Jamais o jogo terá fim,
jamais as palavras sairão do caos
para a harmonia. Das Palavras
apenas fará palavras
com duplos triplos sentidos
infinitos sentidos. Assim:
amigo 1 amigo 2 amigo 3 amigo 4
razão 1 razão 2 razão 3 razão 4
música 1 música 2 música 3 música 4
luz 1 luz 2 luz 3 luz 4.
De súbito, o deserto incendeia-se:
palavras, palavras, campos fechados
expostos à radiação apenas do número
10.
Eis o acorde perfeito, a harmonia,
o princípio de todas as coisas,
a chave do Universo.
Finalmente, as palavras
caminham em busca do equilíbrio:
energia, inteligência, amor.
Pitágoras invoca os céus de Babilónia.
Ó número divino que engendraste
os deuses e os homens, bendito sejas!»
Schopenhauer.

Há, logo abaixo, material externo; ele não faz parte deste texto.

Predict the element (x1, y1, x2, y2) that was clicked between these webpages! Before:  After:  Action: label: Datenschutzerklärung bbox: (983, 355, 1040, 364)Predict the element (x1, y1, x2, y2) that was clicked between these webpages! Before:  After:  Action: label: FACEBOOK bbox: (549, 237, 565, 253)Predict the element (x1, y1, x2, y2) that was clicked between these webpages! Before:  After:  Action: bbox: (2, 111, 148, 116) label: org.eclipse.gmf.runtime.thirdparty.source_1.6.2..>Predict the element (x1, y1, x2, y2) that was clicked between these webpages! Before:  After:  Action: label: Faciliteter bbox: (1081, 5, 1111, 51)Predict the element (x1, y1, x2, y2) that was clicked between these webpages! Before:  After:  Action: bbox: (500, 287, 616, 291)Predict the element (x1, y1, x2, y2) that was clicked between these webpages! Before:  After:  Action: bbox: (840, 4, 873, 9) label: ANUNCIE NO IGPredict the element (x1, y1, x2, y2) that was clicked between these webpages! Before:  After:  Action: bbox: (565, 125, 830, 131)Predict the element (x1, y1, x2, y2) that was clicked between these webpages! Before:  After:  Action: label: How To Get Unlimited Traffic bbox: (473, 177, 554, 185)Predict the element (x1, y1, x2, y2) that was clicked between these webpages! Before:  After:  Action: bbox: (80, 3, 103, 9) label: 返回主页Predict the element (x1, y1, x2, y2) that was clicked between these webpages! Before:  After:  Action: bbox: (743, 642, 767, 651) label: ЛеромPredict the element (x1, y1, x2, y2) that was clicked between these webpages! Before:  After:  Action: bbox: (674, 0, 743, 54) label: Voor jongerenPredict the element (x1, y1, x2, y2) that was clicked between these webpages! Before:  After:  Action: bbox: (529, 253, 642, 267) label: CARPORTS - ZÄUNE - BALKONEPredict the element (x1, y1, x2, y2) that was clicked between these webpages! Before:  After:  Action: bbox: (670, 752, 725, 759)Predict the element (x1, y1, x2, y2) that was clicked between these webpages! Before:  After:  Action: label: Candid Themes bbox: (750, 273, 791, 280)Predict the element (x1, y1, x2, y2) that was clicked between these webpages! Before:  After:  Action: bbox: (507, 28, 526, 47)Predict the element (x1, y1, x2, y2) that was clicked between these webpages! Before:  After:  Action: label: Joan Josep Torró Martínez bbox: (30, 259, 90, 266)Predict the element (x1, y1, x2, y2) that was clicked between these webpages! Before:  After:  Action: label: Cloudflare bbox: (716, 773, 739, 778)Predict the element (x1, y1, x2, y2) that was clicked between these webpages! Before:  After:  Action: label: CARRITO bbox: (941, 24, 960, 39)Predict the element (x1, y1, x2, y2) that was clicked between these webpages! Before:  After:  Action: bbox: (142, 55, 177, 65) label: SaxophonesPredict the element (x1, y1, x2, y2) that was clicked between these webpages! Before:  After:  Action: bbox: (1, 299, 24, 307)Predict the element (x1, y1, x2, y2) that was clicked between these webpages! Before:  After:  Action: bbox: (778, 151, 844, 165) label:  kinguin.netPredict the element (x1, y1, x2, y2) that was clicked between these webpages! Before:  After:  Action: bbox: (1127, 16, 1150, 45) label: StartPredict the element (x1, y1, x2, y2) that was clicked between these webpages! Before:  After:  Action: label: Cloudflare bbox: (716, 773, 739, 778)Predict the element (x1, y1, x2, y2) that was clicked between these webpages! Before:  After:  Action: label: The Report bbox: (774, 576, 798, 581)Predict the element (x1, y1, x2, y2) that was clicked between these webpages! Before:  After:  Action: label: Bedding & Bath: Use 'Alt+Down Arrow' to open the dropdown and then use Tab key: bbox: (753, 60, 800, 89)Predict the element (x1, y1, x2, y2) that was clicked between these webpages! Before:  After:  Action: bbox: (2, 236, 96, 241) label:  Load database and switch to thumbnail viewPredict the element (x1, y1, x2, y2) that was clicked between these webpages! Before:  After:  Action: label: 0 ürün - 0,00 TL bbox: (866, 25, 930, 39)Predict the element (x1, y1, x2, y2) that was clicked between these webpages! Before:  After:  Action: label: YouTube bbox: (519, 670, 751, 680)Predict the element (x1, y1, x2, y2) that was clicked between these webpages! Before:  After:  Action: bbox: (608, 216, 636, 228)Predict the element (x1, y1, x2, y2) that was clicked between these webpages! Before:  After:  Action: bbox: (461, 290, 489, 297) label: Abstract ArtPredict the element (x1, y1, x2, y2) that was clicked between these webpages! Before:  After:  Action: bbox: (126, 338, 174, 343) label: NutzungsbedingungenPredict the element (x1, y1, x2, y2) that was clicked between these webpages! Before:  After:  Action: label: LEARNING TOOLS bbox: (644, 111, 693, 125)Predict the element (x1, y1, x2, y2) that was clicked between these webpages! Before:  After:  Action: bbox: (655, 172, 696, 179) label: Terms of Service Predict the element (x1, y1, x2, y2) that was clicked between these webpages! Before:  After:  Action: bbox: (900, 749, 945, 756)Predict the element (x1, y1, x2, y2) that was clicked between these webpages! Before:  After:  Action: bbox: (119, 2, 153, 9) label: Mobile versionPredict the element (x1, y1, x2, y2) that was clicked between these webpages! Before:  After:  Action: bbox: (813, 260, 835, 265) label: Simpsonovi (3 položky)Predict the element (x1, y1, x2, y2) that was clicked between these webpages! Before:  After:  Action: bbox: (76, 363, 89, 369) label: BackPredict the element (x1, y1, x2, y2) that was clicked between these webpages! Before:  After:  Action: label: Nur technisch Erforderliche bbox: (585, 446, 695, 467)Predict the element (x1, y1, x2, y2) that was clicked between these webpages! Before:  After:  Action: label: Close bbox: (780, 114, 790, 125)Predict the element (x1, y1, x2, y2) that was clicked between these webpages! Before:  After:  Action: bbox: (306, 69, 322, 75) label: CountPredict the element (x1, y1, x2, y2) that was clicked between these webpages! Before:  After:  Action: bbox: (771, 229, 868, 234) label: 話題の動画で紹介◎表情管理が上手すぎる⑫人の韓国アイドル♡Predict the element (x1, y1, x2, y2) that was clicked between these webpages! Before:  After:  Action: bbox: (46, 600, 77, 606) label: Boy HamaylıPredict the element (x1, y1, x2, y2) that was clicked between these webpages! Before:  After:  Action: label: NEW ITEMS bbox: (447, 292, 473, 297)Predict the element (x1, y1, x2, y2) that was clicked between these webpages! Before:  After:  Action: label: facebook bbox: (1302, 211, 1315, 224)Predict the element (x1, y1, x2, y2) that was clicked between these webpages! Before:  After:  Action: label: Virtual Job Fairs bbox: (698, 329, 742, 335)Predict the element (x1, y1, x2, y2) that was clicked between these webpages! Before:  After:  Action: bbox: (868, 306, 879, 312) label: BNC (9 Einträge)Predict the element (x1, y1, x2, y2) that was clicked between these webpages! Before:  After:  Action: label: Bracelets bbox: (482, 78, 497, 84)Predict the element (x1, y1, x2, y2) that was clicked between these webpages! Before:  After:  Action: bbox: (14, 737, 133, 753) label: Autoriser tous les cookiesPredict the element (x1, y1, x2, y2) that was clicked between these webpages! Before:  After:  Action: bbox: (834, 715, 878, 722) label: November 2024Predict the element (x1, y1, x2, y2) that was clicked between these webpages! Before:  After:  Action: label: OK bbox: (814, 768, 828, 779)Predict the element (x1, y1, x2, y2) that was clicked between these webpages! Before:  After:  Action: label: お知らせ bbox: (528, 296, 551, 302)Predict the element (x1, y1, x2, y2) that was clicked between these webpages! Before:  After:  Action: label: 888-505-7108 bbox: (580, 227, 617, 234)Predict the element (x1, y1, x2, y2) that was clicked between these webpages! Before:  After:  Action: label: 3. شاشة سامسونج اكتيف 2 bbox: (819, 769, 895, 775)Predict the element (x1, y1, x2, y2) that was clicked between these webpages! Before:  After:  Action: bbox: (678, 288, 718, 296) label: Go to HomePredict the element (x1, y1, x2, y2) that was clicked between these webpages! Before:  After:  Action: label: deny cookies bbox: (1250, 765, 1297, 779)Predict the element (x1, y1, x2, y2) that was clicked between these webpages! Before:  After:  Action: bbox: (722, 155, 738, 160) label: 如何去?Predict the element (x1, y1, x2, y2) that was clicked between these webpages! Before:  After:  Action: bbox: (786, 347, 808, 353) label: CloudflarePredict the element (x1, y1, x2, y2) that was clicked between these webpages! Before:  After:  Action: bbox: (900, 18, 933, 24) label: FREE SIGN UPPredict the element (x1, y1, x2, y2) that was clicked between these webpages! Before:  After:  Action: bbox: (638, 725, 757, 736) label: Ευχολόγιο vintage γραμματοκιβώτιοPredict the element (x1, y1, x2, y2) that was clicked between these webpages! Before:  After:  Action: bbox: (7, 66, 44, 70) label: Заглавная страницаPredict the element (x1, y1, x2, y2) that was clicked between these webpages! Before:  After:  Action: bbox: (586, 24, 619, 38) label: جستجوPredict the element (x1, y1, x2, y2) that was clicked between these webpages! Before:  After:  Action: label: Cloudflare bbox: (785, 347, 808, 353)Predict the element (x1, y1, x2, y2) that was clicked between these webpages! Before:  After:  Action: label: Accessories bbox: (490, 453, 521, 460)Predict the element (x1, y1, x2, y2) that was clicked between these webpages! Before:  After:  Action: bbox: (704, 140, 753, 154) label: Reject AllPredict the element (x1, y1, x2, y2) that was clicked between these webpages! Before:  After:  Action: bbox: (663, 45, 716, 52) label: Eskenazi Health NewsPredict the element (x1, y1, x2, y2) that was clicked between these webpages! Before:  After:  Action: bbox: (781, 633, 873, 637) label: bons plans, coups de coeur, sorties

Invectiva Platão
«Ei-lo, o tempo, ó velho sonhador,
o círculo, a roda eterna do suplício sem termo.
Opaco como um falso sol,
ele gira, perpetuamente, em torno de si mesmo.
Ixíon é o homem condenado
à repetição infinita da vida.
Ei-lo, o tempo, ó velho grego,
a água que as Danaides
despejam no tonel sem fundo,
circuito perene.
Ei-lo: pedra de Sísifo, sede de Tântalo,
movimento oco, gesto vazio.
Eis o tempo nu, sem artifício, senhor do tédio.
Ó velho sábio ingénuo,
porque lhe chamaste
entrega insaciável a paixões insatisfeitas?
O tempo é o eco,
o nenhum futuro,
apenas monotonia sem fim.
Nada é novo, tudo recomeça igual,
eadem sed aliter».
Poemas de Orlando Neves, in ‘As Máscaras’
In Orlando Neves, Máscaras, edições Sol XXI, Tipografia Voz de Lamego,
1997, ISBN 972-8183-52-6.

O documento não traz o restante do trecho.